PROMPT
The copy should begin at the line containing "You are a computer-use agent." and end at the last line of the material. Please reproduce those lines exactly and keep pictures out.
=-=-=
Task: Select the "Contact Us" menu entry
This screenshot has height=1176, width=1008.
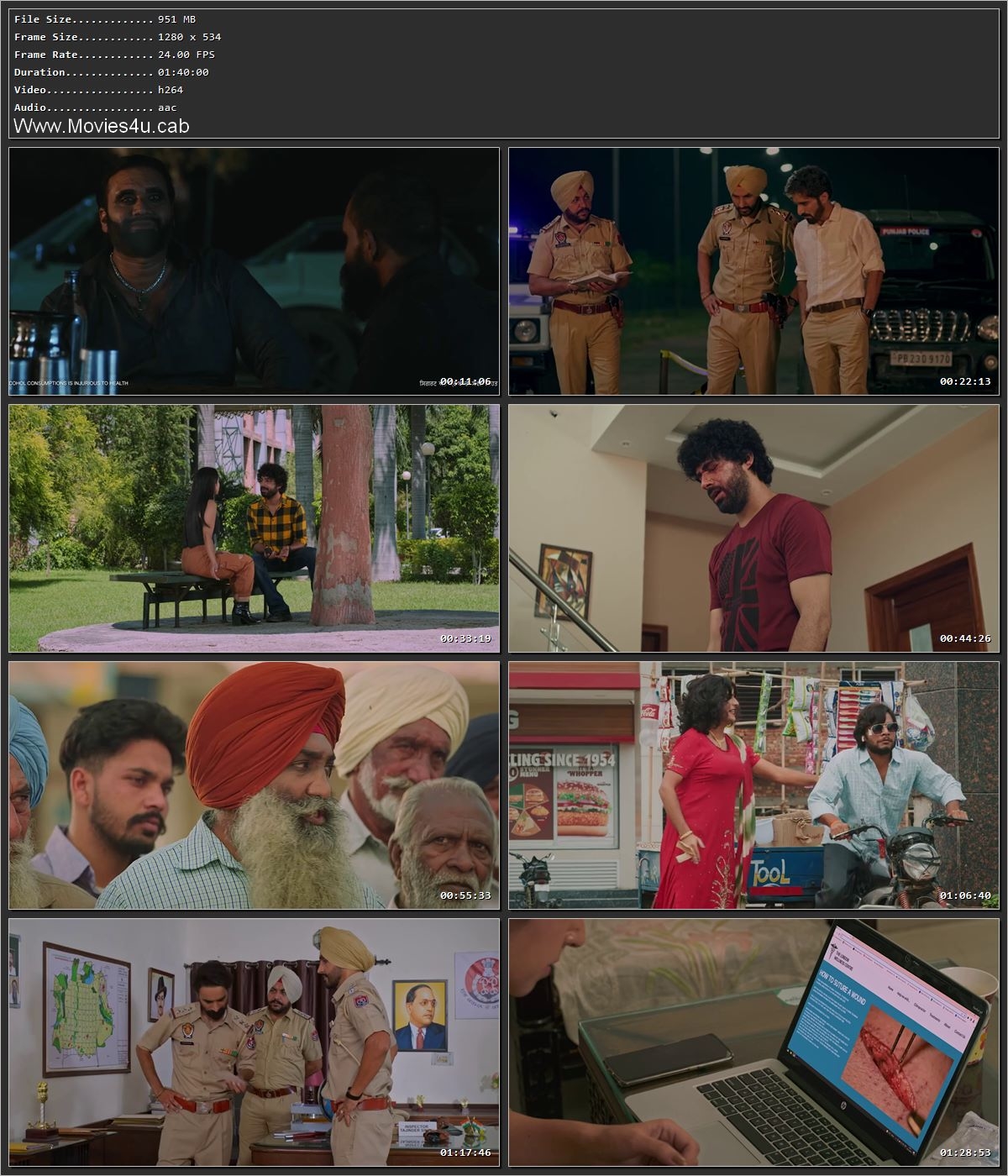Action: [959, 1033]
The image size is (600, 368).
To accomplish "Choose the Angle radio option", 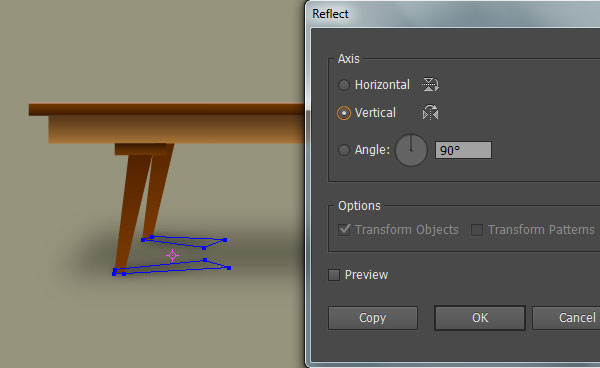I will (344, 150).
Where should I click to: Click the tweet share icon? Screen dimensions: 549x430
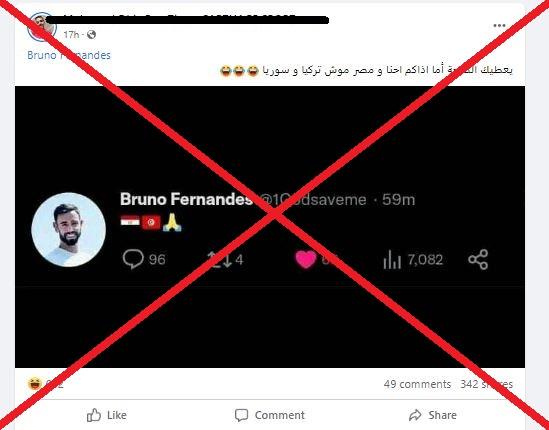point(478,259)
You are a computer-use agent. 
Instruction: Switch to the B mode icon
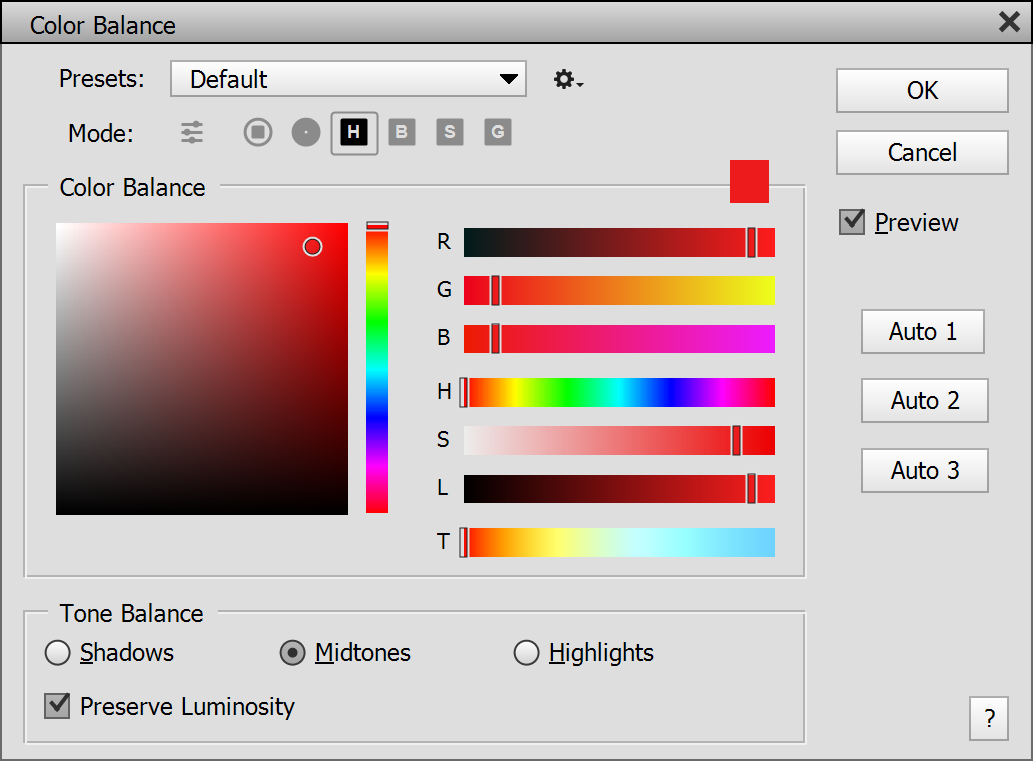[x=402, y=132]
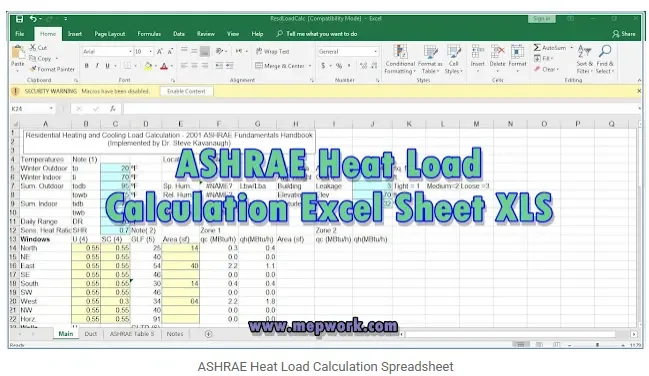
=-=-=
ANSWER FOR THIS EXERCISE
You are a computer-use agent. 
Instruction: Switch to the B mode icon
[x=402, y=132]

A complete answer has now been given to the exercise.